- Extracted text:
What is turbulence? Captain Nigel Webster explains
May 20, 2015
3 562
Turbulence is not a very pleasant feature of air travel, and causes understandable anxiety to some of our passengers. It results from rapid changes of wind direction and strength, which in turn make the aircraft accelerate or decelerate, bank or move up and down or from side to side. In fact we usually experience a combination of several of movements which can do uncomfortable things to your stomach. However, I hope it will comfort you to know that aircraft are designed to withstand turbulence safely. And of course, pilots are trained to avoid turbulence and to reduce the effects of it where it is unexpected or unavoidable.
A civil aircraft is designed to be naturally stable, so if it is suddenly disturbed into diverging from the path it was quite happily taking in the previously smooth stream of air, it will try to return to its original path without pilot intervention. During most phases of flight – other than take-off and final approach – the autopilot is usually flying the aircraft, and will cope with this process very smoothly. The autopilot also normally has control of the engines, so there may be changes in engine noise – which is more noticeable in the rear cabin, behind the engine exhausts. (Incidentally, when we fly over or under a large, four-engined aircraft like a B747 or an A380, separated from us by 1000ft, we can briefly hear the roar of their engines. I like to think they can hear our two as well – but I digress…)
If you’re looking out the window, you’ll see that wings and engine pylons will flex visibly during turbulence – they are designed to do this, so don’t worry! All civil aircraft, including ours, are designed to withstand loads of +2.5 g to -1.0 g (and considerably more than that in practice), which is more than enough to cater for even extreme turbulence. Our Airbus fly by wire (FBW) aircraft have a load alleviation function, which senses the start of a big bump and automatically deflects the flying controls to mitigate it. The FBW system also limits the loading the autopilot can apply, which can be a further safety enhancement.

The main sensation you will feel is the aircraft climbing or descending – being pressed slightly into your seat, or pulled out of it, firstly by the original disturbance, and then by the aircraft reacting to it. The airstream at this stage is however likely to be making multiple changes in direction or speed, so the autopilot will need to make multiple reactions. These changes are felt most at either end of the aircraft, but they are more marked in the tail: when the aircraft is pulling up, those at the front of the cabin – which includes us pilots of course – are pressed slightly into our seats, which feels natural.

- Requests:
a. List every aircraft movement that the piece on turbulence says rapid changes of wind direction and strength can cause.
b. Write the next part of the piece on turbulence, picking up after its final sentence.
The material after the piece on turbulence is separate from it.

- Provided data:
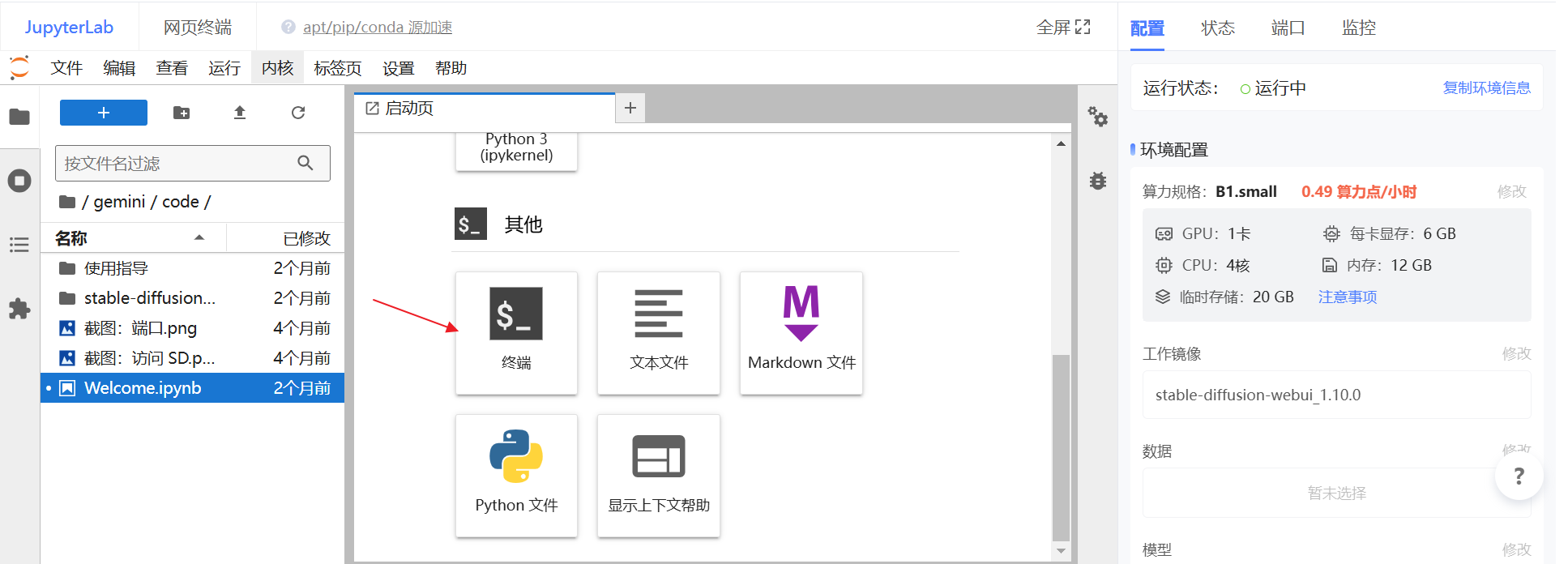
Task: Click the blue new launcher plus button
Action: 104,113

- Set of answers:
a. accelerate, decelerate, bank, move up and down, move from side to side

b.
Those at the rear will have the double sensation of being pulled out of their seats – as the tail goes down to start the climb – followed by being pressed back into the seat as the climb starts. It follows from this that over the wing is the most comfortable place to be (because the effect of the controls pitching the aircraft up or down is minimised). Our flying speed – typically around 520 mph in the cruise, or a mile every seven seconds – makes every little bump feel worse (think driving over a pothole at 70 mph on the motorway). The aircraft rarely climbs or descends more than 50 ft or so – which is insignificant.
So that is what is going on after the aircraft has been so rudely interrupted whilst going about its intended business – but why was it interrupted in the first place? What causes these rapid changes of wind strength and direction, and why don’t we simply avoid them?
There are three main types of turbulence. The first type is caused by a physical feature, like a mountain or a tall building close to a runway. A strong wind being forced around this obstacle will result in turbulence downwind of the object. Examples are Gibraltar, where history and geography dictate that the runway lies very close to the 1400 ft rock – a strong wind blows turbulence across the approach, and we can sometimes even see the turbulence ruffling the water there as we come in to land. Approaching the north-easterly runway in Geneva brings us close to a ridge, and there is often a short burst of turbulence as we pass. And a strong south-westerly wind makes for a bumpy final approach into Gatwick, because of a large hangar just south of the runway. (Pilots call this ‘Freddie’s Revenge’, after the original owner Freddie Laker, whose airline was driven out of business in the 1980s.) If we need to fly from an airport that suffers from this sort of turbulence, we have to accept it – but on the bright side it will be well understood, and forecast.

A second type of turbulence is associated with cloud. Cloud is formed by unstable, moist air rising faster than the surrounding air, until the moisture condenses and it eventually becomes stable and stops rising. Enter any cloud and there may be turbulence caused by this rising, unstable air: the higher up or faster we are, the more we are likely to be bounced around. Even the thin sheets of cloud we sometimes encounter during the cruise can cause a modest but annoying little ripple. If possible we will climb or descend to find more comfortable air. Broadly speaking, the higher up we are the fewer clouds there will be, and the easier they will be to avoid.
Turbulence is more marked in cumulus clouds – the cauliflower-shaped ones, where as we approach them we can see the cloud boiling upwards. In crowded airspace we often need to pass through small ones, with the resultant brief and mild bump. Their much bigger (and thankfully rarer) relations are cumulonimbus clouds – thunderstorms. We do not enter these, and maintain a minimum vertical and horizontal distance from them, because they consist of unstable air that is moving up (and sometimes down) very rapidly. Thunderstorms are associated with heat, often with warm water and sometimes with high ground too, so the most powerful ones are prevalent over the eastern USA, Africa and the Caribbean and Indian oceans – not on Monarch’s scheduled routes. Nevertheless, thunderstorms can occur practically anywhere – particularly the eastern Mediterranean and the Balkans in late summer.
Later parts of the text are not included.